Economic growth finished within a respectable distance of President Trump’s 3 percent target to end 2017, with gross domestic product growth at 2.9 percent. But the start of 2018 isn’t looking as helpful for that talking point.
Staff for the Federal Reserve Bank of New York estimated Friday that first-quarter GDP growth will clock in at a 2.7 percent annual rate.
The New York Fed’s guess is optimistic relative to others.
The Atlanta Fed estimates in its latest forecast that growth will be 2.4 percent. When the regional bank forecast in February that GDP would come in at 5.4 percent, Republicans touted the number.
Private-sector forecasters see even lower growth. Deutsche Bank’s latest estimate is for 2.2 percent.
GDP growth rates bounce around significantly from quarter to quarter, and the Trump administration has said that its goal is sustained growth above 3 percent over the long run, not a big number in any one quarter.

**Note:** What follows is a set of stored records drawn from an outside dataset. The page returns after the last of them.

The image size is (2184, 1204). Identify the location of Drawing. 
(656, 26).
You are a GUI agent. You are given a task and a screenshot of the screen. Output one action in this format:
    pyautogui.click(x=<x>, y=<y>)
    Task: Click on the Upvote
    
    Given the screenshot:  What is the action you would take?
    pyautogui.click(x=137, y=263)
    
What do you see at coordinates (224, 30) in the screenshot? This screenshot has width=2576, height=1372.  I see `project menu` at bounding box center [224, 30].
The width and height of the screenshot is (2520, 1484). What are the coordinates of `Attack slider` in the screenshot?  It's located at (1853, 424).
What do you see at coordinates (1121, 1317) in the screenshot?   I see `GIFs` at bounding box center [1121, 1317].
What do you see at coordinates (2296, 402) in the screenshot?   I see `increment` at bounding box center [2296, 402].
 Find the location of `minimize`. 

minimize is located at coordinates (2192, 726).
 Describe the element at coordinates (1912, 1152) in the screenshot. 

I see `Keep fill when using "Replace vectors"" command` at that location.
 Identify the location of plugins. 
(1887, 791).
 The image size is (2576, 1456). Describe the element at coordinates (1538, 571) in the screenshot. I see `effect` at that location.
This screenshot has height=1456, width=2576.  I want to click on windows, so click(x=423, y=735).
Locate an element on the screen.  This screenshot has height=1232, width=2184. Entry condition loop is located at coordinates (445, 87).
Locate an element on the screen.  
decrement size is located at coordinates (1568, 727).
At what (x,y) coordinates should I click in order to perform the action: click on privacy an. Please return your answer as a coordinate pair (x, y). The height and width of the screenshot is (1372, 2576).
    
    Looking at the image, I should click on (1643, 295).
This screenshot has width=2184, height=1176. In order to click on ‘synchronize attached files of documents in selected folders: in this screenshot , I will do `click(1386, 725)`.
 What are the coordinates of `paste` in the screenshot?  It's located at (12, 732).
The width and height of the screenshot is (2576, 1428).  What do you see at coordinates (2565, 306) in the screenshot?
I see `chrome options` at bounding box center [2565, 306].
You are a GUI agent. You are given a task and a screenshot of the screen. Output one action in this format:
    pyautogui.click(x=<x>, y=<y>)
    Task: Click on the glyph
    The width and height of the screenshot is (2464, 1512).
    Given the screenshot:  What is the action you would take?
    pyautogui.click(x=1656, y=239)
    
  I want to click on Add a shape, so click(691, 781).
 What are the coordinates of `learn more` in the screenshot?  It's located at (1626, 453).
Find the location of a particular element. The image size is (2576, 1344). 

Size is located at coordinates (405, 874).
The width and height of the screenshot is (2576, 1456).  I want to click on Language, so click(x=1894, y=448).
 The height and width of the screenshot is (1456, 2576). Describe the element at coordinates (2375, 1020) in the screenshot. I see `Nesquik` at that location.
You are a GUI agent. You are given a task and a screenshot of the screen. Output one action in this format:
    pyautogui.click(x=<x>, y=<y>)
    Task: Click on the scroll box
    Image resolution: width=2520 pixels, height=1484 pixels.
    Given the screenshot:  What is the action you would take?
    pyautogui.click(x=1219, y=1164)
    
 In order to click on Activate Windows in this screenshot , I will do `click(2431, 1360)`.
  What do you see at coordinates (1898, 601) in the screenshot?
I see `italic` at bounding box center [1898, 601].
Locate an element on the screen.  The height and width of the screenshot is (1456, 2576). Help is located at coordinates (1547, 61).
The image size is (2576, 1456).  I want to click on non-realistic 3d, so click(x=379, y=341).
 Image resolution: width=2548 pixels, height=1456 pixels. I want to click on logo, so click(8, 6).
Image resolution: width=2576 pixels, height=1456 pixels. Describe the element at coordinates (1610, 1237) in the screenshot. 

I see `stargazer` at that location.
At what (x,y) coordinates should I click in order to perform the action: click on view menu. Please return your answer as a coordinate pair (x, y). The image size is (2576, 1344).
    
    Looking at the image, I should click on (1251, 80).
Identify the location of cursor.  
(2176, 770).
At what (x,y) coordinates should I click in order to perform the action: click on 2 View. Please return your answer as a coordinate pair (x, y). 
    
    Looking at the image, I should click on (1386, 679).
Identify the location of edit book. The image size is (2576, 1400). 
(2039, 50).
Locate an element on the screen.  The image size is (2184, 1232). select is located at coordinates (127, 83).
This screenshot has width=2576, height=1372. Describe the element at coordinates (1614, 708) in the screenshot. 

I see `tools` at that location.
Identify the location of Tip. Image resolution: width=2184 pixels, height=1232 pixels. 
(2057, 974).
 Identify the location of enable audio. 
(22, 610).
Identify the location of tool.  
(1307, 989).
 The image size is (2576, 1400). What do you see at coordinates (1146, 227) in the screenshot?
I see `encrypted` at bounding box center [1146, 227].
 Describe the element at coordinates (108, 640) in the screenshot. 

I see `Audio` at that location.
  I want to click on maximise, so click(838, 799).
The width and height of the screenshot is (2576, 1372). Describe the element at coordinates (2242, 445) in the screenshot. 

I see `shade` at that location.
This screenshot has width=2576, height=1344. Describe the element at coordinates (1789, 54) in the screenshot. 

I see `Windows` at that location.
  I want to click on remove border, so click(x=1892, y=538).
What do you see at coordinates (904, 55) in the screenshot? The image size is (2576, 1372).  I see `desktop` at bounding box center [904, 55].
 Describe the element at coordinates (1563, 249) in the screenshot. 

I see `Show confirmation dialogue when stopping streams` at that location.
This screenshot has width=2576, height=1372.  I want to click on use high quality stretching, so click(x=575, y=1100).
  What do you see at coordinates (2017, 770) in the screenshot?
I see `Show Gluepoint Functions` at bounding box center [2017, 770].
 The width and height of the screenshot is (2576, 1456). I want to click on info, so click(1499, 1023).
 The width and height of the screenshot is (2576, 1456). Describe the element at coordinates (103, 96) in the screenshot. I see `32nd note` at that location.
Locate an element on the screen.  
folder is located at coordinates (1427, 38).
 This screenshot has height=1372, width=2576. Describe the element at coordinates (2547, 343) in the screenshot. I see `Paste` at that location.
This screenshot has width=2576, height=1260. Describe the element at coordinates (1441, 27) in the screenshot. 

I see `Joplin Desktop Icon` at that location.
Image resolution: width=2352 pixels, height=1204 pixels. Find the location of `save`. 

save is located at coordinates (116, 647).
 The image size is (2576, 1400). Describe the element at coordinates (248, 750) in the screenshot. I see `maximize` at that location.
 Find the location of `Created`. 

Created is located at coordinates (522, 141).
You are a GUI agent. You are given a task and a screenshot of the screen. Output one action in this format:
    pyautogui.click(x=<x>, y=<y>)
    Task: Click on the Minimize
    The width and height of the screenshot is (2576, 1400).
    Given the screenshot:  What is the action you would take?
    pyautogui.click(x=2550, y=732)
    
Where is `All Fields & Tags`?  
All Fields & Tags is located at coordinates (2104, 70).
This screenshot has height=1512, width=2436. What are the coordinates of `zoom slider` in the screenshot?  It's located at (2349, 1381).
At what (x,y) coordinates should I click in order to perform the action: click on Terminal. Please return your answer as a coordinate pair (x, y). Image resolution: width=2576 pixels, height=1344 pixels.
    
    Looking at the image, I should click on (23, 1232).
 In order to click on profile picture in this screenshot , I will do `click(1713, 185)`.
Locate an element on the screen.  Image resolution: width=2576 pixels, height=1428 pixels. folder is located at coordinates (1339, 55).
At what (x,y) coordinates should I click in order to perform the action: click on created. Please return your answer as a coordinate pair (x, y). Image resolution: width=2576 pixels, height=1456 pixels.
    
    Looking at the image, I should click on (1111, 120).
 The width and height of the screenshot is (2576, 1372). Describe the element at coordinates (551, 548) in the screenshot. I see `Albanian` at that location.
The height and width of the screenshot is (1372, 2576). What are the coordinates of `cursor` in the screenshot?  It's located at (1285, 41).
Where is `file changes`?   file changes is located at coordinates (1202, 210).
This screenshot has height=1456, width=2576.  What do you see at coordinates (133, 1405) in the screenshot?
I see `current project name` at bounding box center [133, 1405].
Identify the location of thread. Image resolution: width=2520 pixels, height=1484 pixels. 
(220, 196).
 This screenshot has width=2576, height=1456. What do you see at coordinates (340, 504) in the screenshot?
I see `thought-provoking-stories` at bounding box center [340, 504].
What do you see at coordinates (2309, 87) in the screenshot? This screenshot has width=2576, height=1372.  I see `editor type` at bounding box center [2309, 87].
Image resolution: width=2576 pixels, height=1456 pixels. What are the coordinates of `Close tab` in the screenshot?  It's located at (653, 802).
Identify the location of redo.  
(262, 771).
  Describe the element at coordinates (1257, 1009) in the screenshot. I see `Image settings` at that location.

Yet Trump has been quick to tout quarter-to-quarter numbers, too.
“ We’ve got the greatest economy, maybe, ever — maybe in history. We have the greatest economy we’ve ever had,” he said Thursday in a speech in Ohio.
He then referred to the most recent quarterly GDP numbers. If Democrats had won the election, he said, “your 3.2 GDPs and 3 and 2.9 would have been below — in my opinion, would have been below 1.”
While 3 percent growth has been the norm for much of recent history, economists expect slower growth to prevail in the years ahead because of slower population growth.